Drying Ground Beef
By Joseph Parish
As I was wandering around on the internet I chanced upon a website (/www.canadianpreppersnetwork.com) where the writer was explaining how to dehydrate ground beef. My wife and I had previously toyed with the idea in the past but this time we decided to actually try it out.
My wife buys her ground beef in five pound packages and she had just made a meal for the family the night before and did not use all the beef that she had available. This was an excellent opportunity to try this dehydrating experiment.
She first started by chopping up and browning the ground beef in a cast iron skillet. After breaking up the meat into small pieces she added several cups of water to the mixture and heated it over a medium heat. She continued to chop and mix the beef until it was completely cooked.
When she started seeing fat developing in the water she would move the meat into a colander and than run hot water over it. This process will clean off the extra grease which has separated from the meat.
Her next task was to again replace the meat into a cleaned skillet along with some fresh water and bring once again to a boil. As she noticed some fat develop in the liquid and appear on the top of the water she knew that a second rinsing was in order. She drained this again as she had done previously with the colander and rinsed it under hot water.

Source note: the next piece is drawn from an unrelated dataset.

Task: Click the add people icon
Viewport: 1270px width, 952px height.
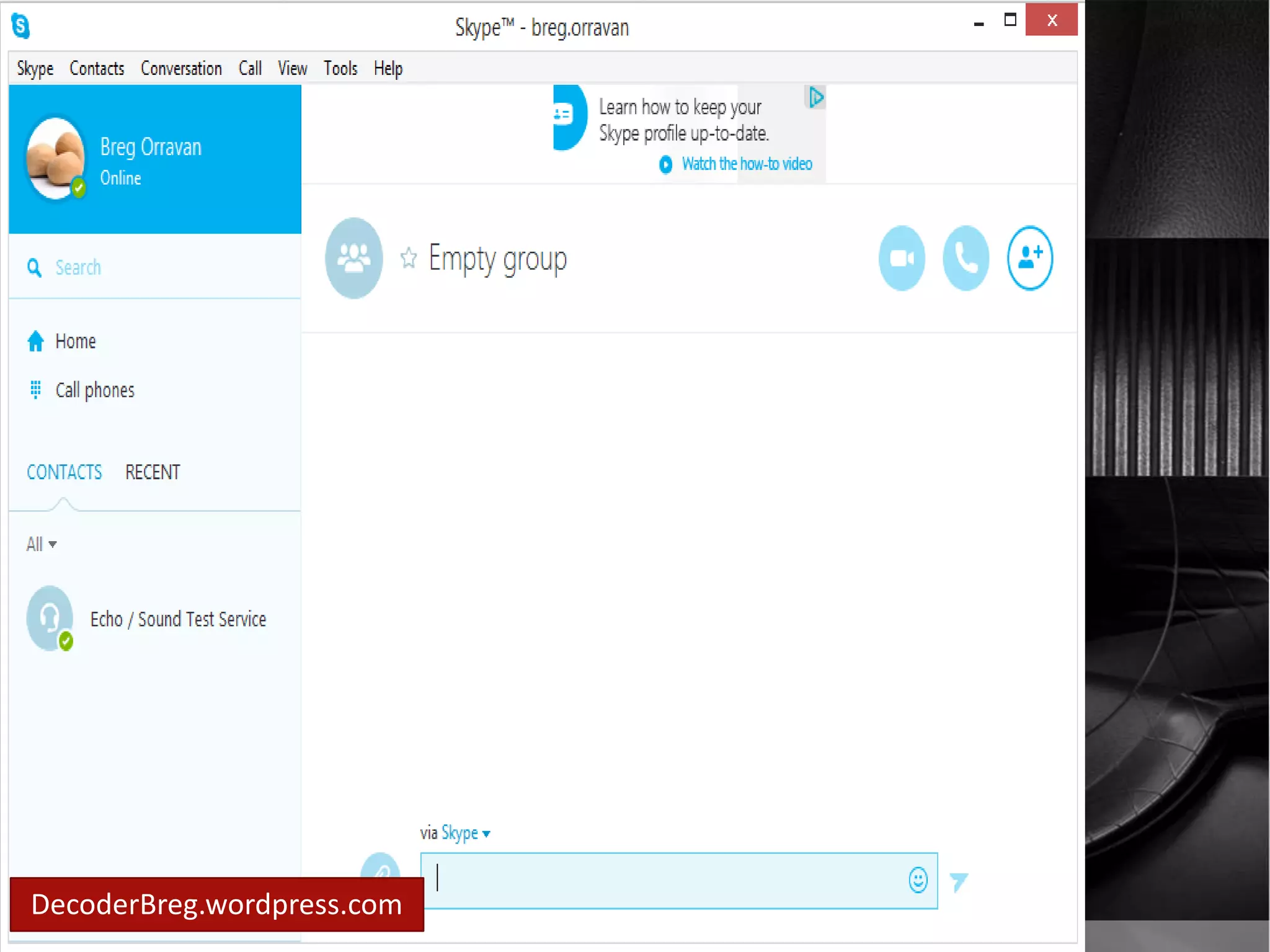Action: (1029, 258)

She repeated this process three times until there was no longer any grease appearing. Since she generally purchases the better quality ground beef she has much less fat than would be expected. After the last boiling she allowed the beef to drain well in the colander until it was dry to the touch.

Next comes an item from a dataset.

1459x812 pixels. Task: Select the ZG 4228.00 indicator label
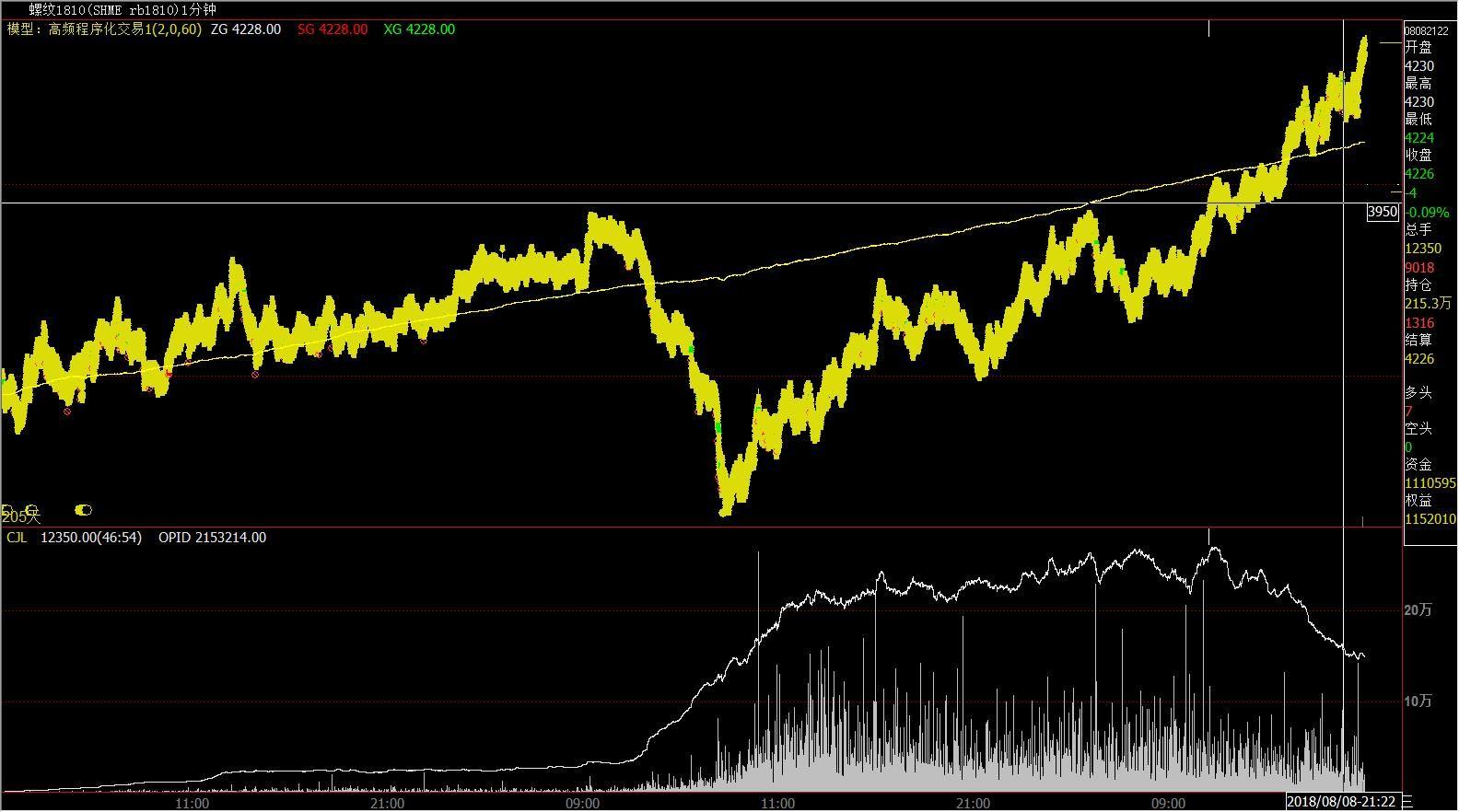coord(246,29)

Although she could very well have used the dehydrator to dry the meat she decided to employ the oven for the process instead. She spread the drained beef onto a non stick cookie sheet and placed it into a 200 degree oven. Times will vary greatly from oven to oven and from one batch to the next but usually the drying time will be between 6 and 8 hours.

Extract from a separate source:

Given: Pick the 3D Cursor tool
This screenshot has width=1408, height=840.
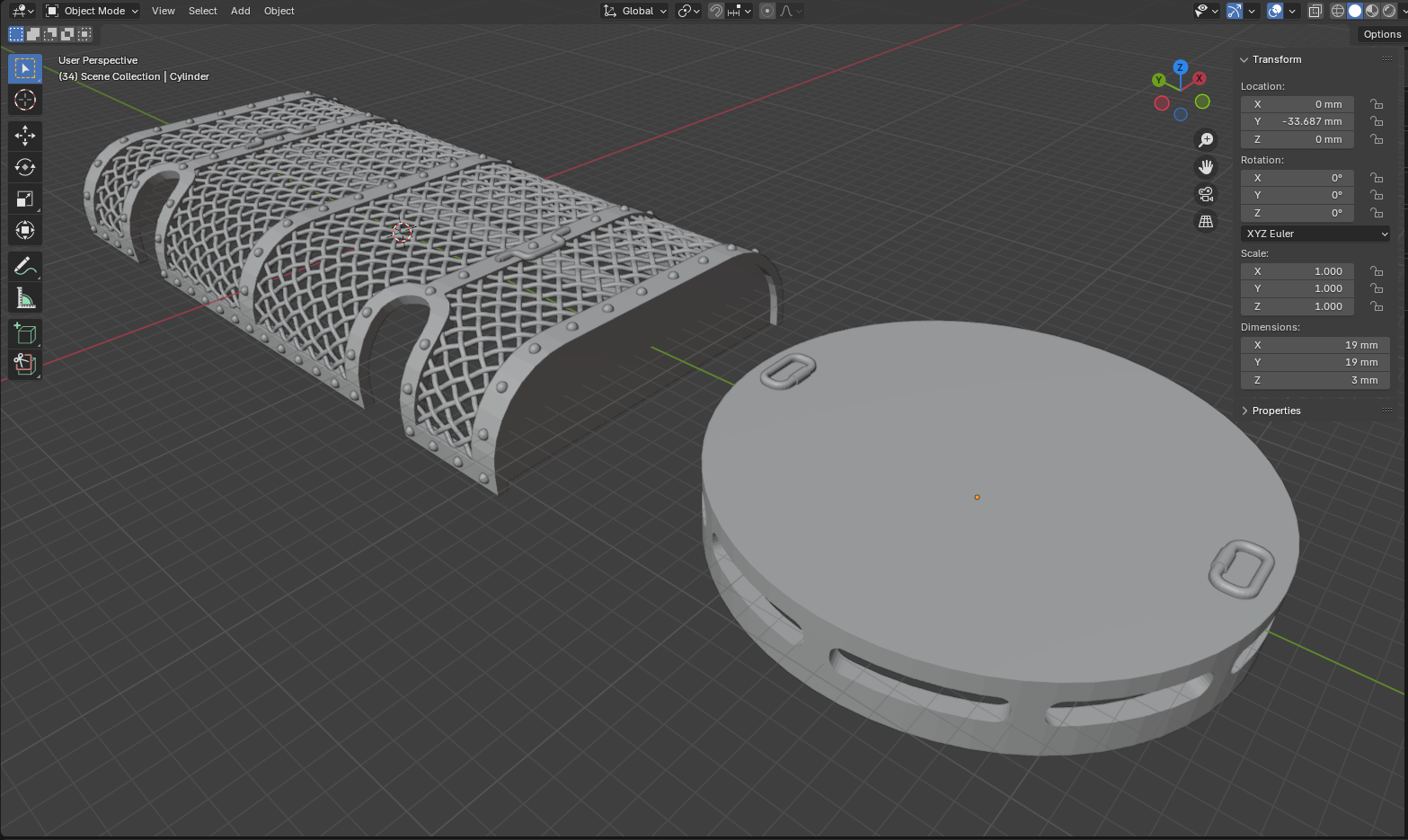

As the completion time approaches the beef should give a dried appearance similar to gravel but extremely hard. She next took the final dehydrated ground beef and placed it in a sterilized mason jar along with an oxygen absorber to remove all traces of air from within. Our estimate is that with the oxygen absorber in place the product should be good for several years if stored in a dark, cool location.
To rehydrate this product you will merely need to add water and wait a few minutes for it to absorb the liquid. You can speed up the process with heat if you plan to mix it with other foods.
My wife did not add any spices to the beef when she was dehydrating it but wanted a more universal product that could be used for a variety of beef dishes. The flavorings can be included when the ground beef is rehydrated. You now have a dehydrated ground beef product that should relieve some of the worry from losing electricity during emergency times. If you try this procedure let us know how it came out for you.